Parziale accoglimento della richiestà della scocietà sportiva Acd Santa Maria la Carità per la squalifica del DS.

0
133
Salvatore De Simone Ds Santa Maria la Carita
Foto Campania Football

Acd Santa Maria La Carità: accolto parzialmente il ricorso presentato per le dieci giornate di squalifica al Direttore Sportivo De Simone.

Al termine del match del 15 marzo del campionato Eccellenza in cui l’Acd Santa Maria La Carità ha affrontato la Battipagliese, la società sportiva reso noto di aver inoltrato un preannuncio di reclamo alla Corte Sportiva di Appello Territoriale contro la decisione del Giudice Sportivo del Comitato Regionale Campania, che aveva inflitto una squalifica di dieci giornate al direttore sportivo Salvatore De Simone per proteste. Ad oggi c’è un parziale accoglimento della richiestà della scocietà sportiva.

Il comunicato stampa

Parziale accoglimento, ad opera della Corte Sportiva di Appello Territoriale, del ricorso presentato dall’Acd Santa Maria La Carità avverso la decisione del Giudice sportivo del Comitato Regionale Campania con la quale erano state inflitte dieci giornate di squalifica al direttore sportivo Salvatore De Simone (espulso al termine dell’incontro casalingo con la Battipagliese del 15 marzo scorso).
In secondo grado, la sanzione è stata ridotta a sei giornate riconoscendo una “esposizione degli eventi non proprio identica” tra referto del direttore di gara e decisione del Giudice sportivo – tale da determinare in prima istanza “una sanzione più inflittiva di quanto appare dall’esame in combinato dei due atti”.

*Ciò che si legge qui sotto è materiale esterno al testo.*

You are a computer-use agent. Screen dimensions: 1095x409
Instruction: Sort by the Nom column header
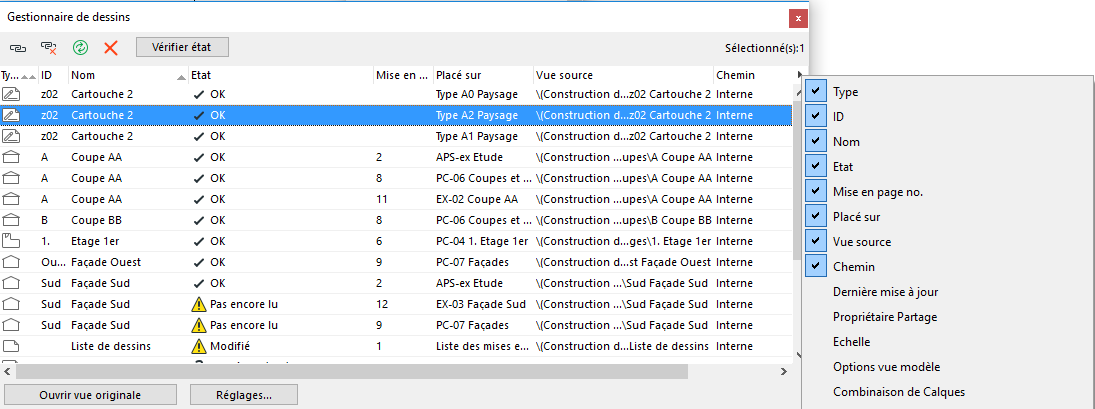[120, 75]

La Corte d’appello ha, innanzitutto, completamente riformato la decisione di primo grado circa gli addebiti relativi ad un presunto tentativo di aggressione al direttore di gara: come si legge nella sentenza, infatti, “alcun vero e significativo contatto fisico” si è verificato attribuendo, così, un generale requisito di “tenuità” all’intera condotta.
Relativamente invece alle presunte “irriguardose esternazioni verbali” attribuite al direttore De Simone, che restano pertanto alla base della sanzione seppur rimodulata, e fermamente contestate nel ricorso rispetto alla versione riportata nell’acquisito referto di gara, dalla lettura delle motivazioni pubblicate dalla Corte di Appello Territoriale non appare tuttavia essere stato interpellato, così come in primo grado, un soggetto terzo quale il Commissario di campo della gara, presente sul terreno di gioco, a pochi metri dall’accaduto.